Low Lux levels – how well a camera performs at night. Or so you would assume...
Many people selling CCTV cameras quote a minimum lux figure for their cameras. This is supposed to give you an indication of how well the camera performs in low light conditions or when filming using built-in infrared illumination. It will be quoted in Lux, usually something like 0.1, 0.01 or even 0.001 Lux. If the camera is fitted with IR (infrared) illumination then some people quote a minimum lux figure of 0 which is a bit of a cheat. All IR-equipped cameras can film in 0 lux but we are interested in how sensitive the electronics are.
In theory the lower the minimum lux level the better a camera performs at night or in low ambient light conditions. There is a problem though, what do you take as an acceptable image when determining your low-lux figure?
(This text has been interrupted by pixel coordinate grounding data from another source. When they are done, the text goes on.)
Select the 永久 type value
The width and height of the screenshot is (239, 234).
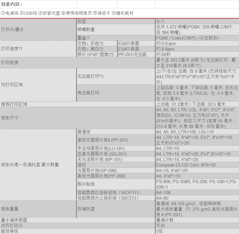(161, 21)
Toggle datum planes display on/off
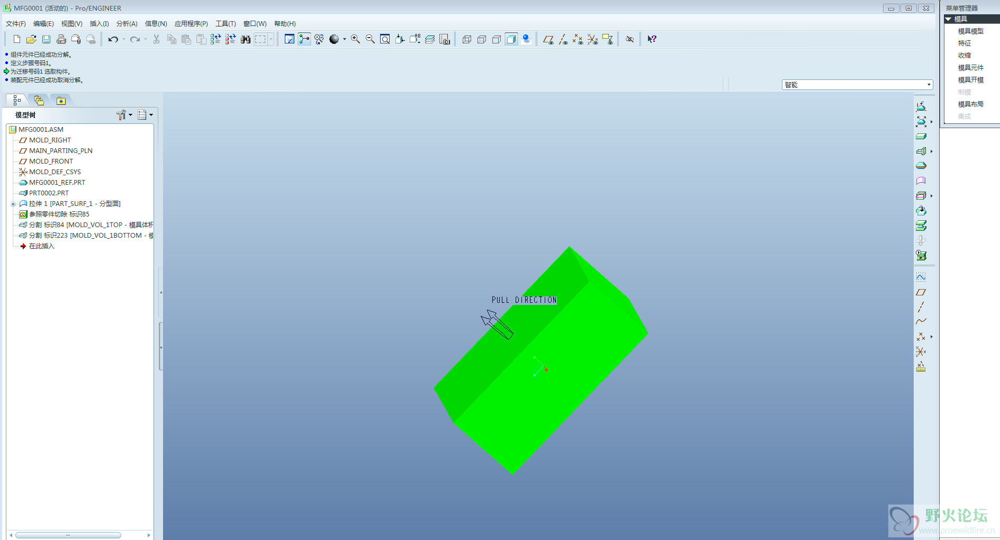This screenshot has height=540, width=1000. [x=548, y=39]
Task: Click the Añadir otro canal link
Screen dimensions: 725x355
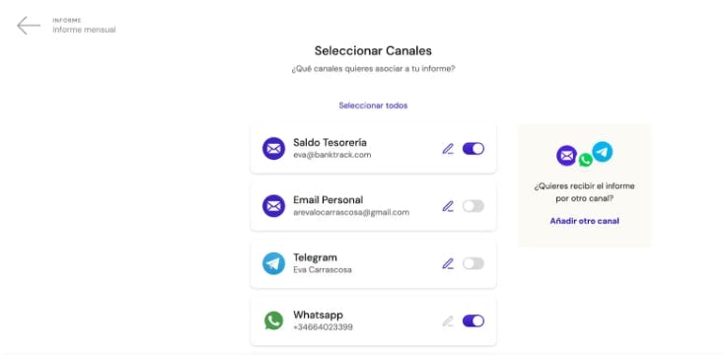Action: tap(584, 221)
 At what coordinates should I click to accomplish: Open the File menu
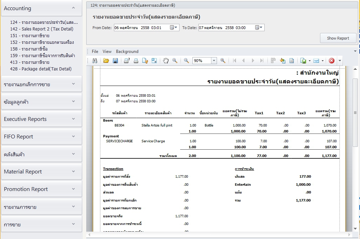click(x=95, y=52)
We need to get a little bit technical here and talk about something called an IRE (institute of radio engineers) number. Put simply an IRE of 1 can only tell the difference between black and white, an IRE of 100 shows white as pure white, black as jet black and has all the shades of grey in between. When testing for low lux you need to determine what your minimum accepted image will be. We generally work on IRE 50 but some people will go much lower than that. There are no industry-wide datums.
The other thing to consider is what lens was used for the test and what is fitted to your CCTV camera. If a lens with an incredibly wide aperture was used during the test then the results will be flattering compared to the smaller aperture lens fitted to the actual CCTV camera.
It’s a bit like measuring the 0-60mph time on a car. You assume everyone tests on a flat road but in the world of CCTV, some people will measure whilst driving down a steep hill so don't take the numbers too literally.